At the beginning of the web, there was Hypertext Markup Language, HTML for short. HTML is still very much around: This blog entry you’re reading is made of HTML. However, some things have changed. One of them is that in the beginning, the web was mostly pages, whereas today, this site you’re visiting is running as a Single Page Application (as is quite typical these days). Secondly, a set of documentation known as the “web standards” has gone through a long evolution to be what it is today.
One of these web standards is called Web Components. From its introduction in 2011, the standard has been making its way to your browser, and in 2018 it is working in Chrome and Firefox (with a developer flag).
So, what can you do with Web Components? Mostly the same things we’ve been already doing with the numerous web application frameworks like Angular, Vue, and React. As this sounds less than exciting, let’s elaborate a bit.
Breaking up the page
Do you always end up needing the same button, the same search bar, the same app - but the contexts are on entirely different platforms, built with different technologies? Web Components can probably help you!
With frameworks and tools, we’ve been able to build complex applications on the web for some time. However, these frameworks have had to create their own notions of information hierarchy and architecture, because the web technologies (HTML, CSS, JavaScript) they have been built with still conceptually dealt with “pages” rather than “applications”.

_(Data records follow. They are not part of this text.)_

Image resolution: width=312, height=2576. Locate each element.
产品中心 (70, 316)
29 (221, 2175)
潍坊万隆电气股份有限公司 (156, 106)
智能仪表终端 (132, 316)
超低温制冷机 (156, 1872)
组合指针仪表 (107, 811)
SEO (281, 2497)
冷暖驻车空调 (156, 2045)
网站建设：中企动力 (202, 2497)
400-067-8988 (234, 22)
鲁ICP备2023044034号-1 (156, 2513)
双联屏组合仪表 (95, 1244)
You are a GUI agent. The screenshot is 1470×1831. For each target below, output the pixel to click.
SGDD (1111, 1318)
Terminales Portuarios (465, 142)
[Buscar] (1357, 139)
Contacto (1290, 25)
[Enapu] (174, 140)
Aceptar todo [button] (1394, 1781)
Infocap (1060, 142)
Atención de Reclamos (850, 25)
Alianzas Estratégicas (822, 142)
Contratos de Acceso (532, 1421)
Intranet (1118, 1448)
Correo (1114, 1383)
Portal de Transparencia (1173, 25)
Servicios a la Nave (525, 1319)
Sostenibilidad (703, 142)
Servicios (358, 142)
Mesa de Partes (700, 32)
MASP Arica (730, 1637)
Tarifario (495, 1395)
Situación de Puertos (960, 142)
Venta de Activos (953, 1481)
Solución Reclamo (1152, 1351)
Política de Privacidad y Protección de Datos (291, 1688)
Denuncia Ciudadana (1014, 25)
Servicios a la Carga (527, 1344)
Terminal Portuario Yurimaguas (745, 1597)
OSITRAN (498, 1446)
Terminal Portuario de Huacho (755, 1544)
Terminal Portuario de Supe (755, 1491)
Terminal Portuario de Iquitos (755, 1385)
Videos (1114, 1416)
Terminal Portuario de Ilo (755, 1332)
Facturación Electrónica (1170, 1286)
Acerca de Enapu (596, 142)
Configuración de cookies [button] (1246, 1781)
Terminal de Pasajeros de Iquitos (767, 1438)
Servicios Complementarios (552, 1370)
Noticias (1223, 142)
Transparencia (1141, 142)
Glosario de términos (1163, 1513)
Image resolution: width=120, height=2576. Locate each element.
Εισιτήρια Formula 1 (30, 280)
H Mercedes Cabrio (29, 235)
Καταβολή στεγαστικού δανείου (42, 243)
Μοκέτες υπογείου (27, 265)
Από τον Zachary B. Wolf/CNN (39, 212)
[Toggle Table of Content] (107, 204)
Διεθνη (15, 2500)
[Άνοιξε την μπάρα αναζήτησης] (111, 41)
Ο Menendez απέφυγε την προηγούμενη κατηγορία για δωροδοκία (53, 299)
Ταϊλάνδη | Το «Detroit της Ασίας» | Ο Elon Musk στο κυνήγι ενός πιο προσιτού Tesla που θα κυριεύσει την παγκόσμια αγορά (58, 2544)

Web Components aims to change this by bringing reusable components to the browser as a standard. The main technologies in achieving this are Custom Elements and Shadow DOM. Custom elements, as the name suggests, bring about the ability to create new HTML elements, with customized functionality. As HTML elements are the base building blocks of representation on the web, custom elements will allow for more use cases to be addressed, in a modular, elegant way.
Shadow DOM’s name references another base concept of the browser and web: the Document Object Model. In short, DOM is what you end up with when the browser parses your HTML, CSS, JavaScript. It contains the entire structure, styling, and logic of the page and can always be manipulated further with JavaScript code. This is at the core of how modern web applications function, regardless of tools and frameworks. With Shadow DOM, we get to have multiple Shadow DOMs nested within the main DOM. The main use case here is to have a separate layer of abstraction for your custom elements, which greatly reduces complexity and development effort on creating new web components.
Bringing the web together
Beyond creating web components from scratch, you can of course use whatever JavaScript technology you want inside the web component. Many frameworks and libraries already know how to create web components, so even as of now, you can have your Angular or Vue app act as a web component. This creates a nice mutual interaction layer for applications developed with different technologies.
To summarize: Web Components becoming a standard signifies the permanent transformation of the web from pages to components and applications. Being an emerging standard means that the technology will play nice with the things already built and introduce new possibilities to integrate across frameworks and stacks. It could very well be one of the best things to happen in your browser in a while.